Your goal: Find the line that contains "You are a GUI" in the entries below. Output it and each later line exactly, and nothing else.

Saved data entries:
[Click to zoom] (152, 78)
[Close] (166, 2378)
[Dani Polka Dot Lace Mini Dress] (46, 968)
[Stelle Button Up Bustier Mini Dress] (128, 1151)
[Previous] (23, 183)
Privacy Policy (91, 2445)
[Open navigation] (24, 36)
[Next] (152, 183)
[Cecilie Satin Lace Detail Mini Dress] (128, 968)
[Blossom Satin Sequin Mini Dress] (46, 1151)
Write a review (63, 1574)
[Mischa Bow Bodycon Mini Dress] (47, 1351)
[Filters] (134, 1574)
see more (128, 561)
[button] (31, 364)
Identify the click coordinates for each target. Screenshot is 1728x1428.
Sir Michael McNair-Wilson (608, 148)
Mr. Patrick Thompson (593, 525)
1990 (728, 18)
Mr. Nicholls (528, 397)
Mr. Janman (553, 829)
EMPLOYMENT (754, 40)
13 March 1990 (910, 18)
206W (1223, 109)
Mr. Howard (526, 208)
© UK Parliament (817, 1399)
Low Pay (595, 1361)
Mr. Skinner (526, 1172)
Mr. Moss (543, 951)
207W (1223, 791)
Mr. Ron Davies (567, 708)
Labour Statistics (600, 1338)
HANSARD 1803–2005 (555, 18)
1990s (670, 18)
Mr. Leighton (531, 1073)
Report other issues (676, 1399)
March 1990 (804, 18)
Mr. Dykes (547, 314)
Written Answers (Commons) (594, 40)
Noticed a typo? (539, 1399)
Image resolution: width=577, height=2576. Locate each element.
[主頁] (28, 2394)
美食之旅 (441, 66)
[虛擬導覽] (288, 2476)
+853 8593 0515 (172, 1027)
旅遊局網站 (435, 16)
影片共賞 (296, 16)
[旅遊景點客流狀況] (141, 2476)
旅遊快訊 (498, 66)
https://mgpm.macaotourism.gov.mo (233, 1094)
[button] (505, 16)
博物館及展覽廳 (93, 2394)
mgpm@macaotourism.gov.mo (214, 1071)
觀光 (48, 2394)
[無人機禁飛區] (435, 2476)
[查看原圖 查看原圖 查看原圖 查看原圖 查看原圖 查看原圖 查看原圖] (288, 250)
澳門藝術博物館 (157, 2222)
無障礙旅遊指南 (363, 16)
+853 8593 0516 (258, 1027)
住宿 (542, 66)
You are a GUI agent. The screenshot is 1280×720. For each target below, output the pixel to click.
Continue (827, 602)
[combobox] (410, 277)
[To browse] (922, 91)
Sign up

Result of this exercise:
You are a GUI agent. The screenshot is 1280×720. For each target below, output the pixel to click.
Continue (827, 602)
[combobox] (410, 277)
[To browse] (922, 91)
Sign up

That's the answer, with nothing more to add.